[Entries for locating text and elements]

↓

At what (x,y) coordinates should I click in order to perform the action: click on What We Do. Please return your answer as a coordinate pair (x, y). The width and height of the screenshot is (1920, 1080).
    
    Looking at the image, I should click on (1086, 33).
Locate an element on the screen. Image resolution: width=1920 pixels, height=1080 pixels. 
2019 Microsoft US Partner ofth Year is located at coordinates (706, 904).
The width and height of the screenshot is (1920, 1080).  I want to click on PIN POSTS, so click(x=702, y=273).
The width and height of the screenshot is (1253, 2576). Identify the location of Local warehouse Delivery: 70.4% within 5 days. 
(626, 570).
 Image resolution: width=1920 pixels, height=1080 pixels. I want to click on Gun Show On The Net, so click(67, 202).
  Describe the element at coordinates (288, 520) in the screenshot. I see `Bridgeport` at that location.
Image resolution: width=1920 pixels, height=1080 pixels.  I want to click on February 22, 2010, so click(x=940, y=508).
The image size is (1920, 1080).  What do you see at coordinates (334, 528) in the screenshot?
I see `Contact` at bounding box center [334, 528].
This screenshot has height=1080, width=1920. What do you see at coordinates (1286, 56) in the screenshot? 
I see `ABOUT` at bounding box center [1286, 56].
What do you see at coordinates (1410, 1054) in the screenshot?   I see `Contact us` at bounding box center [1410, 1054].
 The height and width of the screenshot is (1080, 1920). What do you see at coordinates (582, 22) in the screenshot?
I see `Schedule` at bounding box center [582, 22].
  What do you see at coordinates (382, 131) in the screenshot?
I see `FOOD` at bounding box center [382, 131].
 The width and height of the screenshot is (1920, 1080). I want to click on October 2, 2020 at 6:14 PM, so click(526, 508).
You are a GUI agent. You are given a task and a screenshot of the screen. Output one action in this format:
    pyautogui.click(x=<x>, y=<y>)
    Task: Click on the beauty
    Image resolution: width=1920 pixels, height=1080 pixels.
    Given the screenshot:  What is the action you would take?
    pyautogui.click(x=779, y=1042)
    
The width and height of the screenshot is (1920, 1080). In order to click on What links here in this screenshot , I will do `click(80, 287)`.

↑

-- THE EXERCISE --
Find each line in the material above that contains the string "resolution" and copy those lines. Match case, so a different capitalization doesn't count.

-- RESULT --
Locate an element on the screen. Image resolution: width=1920 pixels, height=1080 pixels. 
 Image resolution: width=1920 pixels, height=1080 pixels. I want to click on Gun Show On The Net, so click(67, 202).
Image resolution: width=1920 pixels, height=1080 pixels.  I want to click on February 22, 2010, so click(x=940, y=508).
    Image resolution: width=1920 pixels, height=1080 pixels.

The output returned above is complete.